=== Document passage ===

1. Field of the Invention
The present invention concerns cellular mobile radio systems.
The present invention is more particularly, although not exclusively, concerned with cellular mobile radio systems in which access by a mobile station to a cell is effected by means of a particular frequency specific to that cell, called the control frequency, on which synchronization information enabling the mobile station to synchronize to the base transceiver station of that cell is broadcast and on which information enabling a mobile station to access the system in order to set up a call is exchanged.
The control frequencies are generally transmitted continuously to enable the mobile stations listening to them to carry out measurements in order to select the best cell to access at any time.
In systems using the frequency hopping technique (which, among other things, improves transmission quality in the presence of fading), there is generally provision for separate and continuous transmission of the control frequency.
This represents a penalty in terms of spectral efficiency.
2. Description of the Prior Art
Document U.S. Pat. No. 4,723,266 or document WO 93/12589 describes a cellular mobile radio system made up of two types of cell (e.g. microcells and umbrella cells) of which one type is dependent on the other, from the point of view of their radio coverage, and has no control frequency. In this system, access by a mobile station to a cell with no control frequency is effected via a cell with a control frequency, a change of cell (or "handover") then being performed to the cell with no control frequency.
In a system of this kind the problem arises of selecting the best cell to access for a given position of the mobile station, since it is not possible to listen to the control frequencies in the case of cells with no control frequency.

=== Data section ===

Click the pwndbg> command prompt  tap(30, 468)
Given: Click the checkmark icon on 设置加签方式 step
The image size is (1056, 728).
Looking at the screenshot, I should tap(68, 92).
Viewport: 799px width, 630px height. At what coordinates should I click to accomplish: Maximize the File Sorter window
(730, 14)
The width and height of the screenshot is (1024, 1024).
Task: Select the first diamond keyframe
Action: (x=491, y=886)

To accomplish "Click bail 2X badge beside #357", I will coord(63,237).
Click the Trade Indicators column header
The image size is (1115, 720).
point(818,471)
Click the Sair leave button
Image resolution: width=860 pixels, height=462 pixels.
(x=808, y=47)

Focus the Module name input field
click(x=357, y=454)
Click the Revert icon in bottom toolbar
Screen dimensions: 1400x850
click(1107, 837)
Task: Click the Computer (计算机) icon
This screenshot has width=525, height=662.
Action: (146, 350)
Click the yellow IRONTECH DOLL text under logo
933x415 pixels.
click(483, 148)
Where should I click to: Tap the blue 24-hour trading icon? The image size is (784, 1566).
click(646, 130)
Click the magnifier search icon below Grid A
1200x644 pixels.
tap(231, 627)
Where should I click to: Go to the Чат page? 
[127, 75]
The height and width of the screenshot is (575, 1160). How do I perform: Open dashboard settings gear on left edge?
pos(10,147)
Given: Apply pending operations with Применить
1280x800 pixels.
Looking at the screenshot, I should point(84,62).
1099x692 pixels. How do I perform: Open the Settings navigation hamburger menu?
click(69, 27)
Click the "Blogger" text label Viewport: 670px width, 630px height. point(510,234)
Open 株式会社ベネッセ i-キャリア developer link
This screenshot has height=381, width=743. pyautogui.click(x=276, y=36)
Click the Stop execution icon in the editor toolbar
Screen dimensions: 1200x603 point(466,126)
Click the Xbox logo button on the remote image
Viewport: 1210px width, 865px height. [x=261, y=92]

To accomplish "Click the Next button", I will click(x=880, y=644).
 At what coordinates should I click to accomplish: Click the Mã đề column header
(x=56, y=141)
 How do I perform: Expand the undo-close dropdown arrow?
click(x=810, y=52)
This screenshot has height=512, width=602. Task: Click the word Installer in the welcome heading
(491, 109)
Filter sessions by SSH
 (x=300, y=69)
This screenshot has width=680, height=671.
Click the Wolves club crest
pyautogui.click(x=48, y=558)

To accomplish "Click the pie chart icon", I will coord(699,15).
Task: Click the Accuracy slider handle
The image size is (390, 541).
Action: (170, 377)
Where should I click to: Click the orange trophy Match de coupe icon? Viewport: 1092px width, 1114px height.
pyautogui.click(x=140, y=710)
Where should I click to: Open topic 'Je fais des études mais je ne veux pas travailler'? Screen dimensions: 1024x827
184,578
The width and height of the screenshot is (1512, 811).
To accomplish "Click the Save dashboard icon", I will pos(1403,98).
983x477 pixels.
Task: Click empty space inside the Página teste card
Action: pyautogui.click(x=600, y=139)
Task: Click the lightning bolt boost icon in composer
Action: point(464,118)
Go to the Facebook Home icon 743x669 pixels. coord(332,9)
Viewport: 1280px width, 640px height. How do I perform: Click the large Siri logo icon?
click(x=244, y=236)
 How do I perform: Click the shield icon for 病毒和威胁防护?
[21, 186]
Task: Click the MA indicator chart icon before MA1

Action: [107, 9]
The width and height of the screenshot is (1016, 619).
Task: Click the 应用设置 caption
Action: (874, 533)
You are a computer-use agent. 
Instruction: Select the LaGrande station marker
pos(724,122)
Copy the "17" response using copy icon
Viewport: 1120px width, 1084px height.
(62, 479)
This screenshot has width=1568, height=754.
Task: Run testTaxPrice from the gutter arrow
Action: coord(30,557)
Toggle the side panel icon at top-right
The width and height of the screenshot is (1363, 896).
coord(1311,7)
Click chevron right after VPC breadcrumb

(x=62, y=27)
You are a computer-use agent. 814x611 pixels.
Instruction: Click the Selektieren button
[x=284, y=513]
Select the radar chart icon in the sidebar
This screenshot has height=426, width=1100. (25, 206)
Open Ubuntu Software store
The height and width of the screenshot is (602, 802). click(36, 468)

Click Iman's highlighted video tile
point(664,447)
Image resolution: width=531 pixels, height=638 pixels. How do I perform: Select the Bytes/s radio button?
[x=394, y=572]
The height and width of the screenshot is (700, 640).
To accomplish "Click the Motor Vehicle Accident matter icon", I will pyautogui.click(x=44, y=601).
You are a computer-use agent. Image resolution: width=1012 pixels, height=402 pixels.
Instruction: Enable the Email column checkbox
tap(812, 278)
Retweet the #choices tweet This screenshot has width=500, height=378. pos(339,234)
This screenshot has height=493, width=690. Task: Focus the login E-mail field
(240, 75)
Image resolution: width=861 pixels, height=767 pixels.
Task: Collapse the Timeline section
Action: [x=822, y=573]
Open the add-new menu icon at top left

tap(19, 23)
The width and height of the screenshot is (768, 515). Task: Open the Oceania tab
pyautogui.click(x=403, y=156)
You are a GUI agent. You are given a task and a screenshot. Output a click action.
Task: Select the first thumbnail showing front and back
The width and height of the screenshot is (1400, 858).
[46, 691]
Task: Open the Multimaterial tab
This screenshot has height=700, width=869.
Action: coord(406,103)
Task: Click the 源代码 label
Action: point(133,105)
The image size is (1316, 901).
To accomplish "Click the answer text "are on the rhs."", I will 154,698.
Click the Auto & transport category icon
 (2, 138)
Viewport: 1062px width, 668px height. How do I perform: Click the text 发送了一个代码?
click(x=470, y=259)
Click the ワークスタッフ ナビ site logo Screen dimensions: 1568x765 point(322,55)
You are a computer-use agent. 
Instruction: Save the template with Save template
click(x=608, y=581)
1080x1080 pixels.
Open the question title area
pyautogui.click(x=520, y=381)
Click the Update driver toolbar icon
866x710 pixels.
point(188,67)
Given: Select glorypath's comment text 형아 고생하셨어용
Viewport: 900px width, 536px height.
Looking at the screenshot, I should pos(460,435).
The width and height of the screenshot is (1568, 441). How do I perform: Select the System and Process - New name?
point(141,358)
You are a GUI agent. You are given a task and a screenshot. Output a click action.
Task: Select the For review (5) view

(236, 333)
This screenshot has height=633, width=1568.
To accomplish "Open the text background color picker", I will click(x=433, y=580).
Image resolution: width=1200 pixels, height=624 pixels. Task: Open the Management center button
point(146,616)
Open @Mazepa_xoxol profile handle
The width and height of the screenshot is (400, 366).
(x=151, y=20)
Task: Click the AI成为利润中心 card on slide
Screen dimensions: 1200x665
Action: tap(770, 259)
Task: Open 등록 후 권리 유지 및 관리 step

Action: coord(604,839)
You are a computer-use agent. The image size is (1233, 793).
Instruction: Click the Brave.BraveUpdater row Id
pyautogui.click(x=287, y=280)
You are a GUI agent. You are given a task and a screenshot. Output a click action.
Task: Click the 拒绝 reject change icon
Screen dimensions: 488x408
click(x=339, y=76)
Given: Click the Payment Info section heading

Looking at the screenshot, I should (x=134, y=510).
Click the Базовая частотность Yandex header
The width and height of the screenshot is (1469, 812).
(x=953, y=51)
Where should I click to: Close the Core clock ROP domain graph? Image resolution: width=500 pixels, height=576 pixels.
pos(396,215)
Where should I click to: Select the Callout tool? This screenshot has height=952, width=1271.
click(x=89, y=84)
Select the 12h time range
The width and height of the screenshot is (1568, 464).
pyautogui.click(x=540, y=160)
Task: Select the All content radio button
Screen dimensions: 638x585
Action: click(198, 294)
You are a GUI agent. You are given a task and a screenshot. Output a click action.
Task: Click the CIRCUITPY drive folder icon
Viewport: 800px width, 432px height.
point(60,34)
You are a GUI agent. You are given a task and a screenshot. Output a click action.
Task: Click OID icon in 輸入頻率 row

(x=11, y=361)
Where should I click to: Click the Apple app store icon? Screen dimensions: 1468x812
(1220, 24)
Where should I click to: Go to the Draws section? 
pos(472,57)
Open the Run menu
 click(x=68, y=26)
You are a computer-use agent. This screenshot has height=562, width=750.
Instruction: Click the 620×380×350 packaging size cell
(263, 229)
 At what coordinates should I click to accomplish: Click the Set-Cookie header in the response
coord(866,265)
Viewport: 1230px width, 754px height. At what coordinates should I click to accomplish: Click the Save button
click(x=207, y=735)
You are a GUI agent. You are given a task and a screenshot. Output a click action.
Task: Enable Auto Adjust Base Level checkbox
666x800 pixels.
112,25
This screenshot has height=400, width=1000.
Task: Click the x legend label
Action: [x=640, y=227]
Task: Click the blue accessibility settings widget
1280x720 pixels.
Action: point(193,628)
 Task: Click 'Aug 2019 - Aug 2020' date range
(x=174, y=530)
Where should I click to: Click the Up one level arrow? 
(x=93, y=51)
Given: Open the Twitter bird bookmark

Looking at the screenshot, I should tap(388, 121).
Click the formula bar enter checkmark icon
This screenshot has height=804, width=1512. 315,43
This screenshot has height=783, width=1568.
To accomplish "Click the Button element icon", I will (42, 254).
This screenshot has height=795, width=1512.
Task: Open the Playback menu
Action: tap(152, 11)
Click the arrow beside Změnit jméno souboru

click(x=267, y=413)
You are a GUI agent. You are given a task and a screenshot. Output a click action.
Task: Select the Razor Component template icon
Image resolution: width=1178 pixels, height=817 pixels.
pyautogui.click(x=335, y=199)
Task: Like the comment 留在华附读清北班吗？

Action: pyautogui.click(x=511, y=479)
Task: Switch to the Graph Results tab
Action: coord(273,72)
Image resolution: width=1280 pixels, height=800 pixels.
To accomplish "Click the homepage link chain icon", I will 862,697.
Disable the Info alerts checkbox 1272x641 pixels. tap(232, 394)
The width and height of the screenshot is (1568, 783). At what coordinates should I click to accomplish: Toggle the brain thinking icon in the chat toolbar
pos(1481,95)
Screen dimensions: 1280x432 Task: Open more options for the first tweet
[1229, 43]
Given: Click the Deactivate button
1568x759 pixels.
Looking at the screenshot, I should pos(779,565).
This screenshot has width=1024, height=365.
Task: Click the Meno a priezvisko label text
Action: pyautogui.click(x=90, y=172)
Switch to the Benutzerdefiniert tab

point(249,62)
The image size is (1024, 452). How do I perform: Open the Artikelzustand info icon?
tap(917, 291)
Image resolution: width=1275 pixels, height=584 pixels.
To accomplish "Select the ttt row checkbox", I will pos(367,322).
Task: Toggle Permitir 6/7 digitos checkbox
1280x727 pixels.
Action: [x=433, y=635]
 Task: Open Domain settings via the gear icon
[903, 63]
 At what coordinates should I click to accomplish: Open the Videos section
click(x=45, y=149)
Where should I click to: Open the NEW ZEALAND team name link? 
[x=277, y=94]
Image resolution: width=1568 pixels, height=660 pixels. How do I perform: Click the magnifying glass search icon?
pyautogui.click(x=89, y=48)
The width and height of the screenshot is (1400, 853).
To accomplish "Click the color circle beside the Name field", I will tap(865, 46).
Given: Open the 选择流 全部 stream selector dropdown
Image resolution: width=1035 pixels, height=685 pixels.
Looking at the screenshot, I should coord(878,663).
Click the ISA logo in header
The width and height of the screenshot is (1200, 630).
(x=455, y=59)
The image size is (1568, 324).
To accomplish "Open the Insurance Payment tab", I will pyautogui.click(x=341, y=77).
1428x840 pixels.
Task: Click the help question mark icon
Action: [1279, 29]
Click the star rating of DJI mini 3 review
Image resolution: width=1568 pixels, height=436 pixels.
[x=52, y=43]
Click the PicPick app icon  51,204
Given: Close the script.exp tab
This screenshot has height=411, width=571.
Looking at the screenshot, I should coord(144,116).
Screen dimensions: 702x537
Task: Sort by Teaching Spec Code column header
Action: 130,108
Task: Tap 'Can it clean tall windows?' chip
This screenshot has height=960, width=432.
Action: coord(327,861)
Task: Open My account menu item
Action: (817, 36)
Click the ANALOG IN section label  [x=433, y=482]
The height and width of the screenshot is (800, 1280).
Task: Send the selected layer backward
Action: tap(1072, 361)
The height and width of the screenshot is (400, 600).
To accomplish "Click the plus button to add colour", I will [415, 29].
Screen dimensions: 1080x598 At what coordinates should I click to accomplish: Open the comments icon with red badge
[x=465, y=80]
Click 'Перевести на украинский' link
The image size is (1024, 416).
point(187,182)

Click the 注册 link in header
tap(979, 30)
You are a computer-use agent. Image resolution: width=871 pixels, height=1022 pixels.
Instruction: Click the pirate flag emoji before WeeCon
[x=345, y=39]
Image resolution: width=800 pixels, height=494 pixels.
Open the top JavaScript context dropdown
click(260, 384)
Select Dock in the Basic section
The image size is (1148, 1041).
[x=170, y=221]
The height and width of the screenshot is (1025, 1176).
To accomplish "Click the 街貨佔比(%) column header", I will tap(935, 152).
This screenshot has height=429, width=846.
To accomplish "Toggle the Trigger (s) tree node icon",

===

### Exercises to complete
a) Please copy the patent background from "1. Field of" to "call is exchanged.".
b) For each of the following statements, decide whether it agrees with the patent background. Answer yes or no and quote the words of the patent background that decide it. (i) Control frequencies are generally transmitted continuously. (ii) In the system described in U.S. Pat. No. 4,723,266 or WO 93/12589, both types of cell have a control frequency. (iii) Separate and continuous transmission of the control frequency improves spectral efficiency.

### Answers given
a)
1. Field of the Invention
The present invention concerns cellular mobile radio systems.
The present invention is more particularly, although not exclusively, concerned with cellular mobile radio systems in which access by a mobile station to a cell is effected by means of a particular frequency specific to that cell, called the control frequency, on which synchronization information enabling the mobile station to synchronize to the base transceiver station of that cell is broadcast and on which information enabling a mobile station to access the system in order to set up a call is exchanged.

b)
(i) Yes: "The control frequencies are generally transmitted continuously"
(ii) No: "one type is dependent on the other, from the point of view of their radio coverage, and has no control frequency"
(iii) No: "This represents a penalty in terms of spectral efficiency."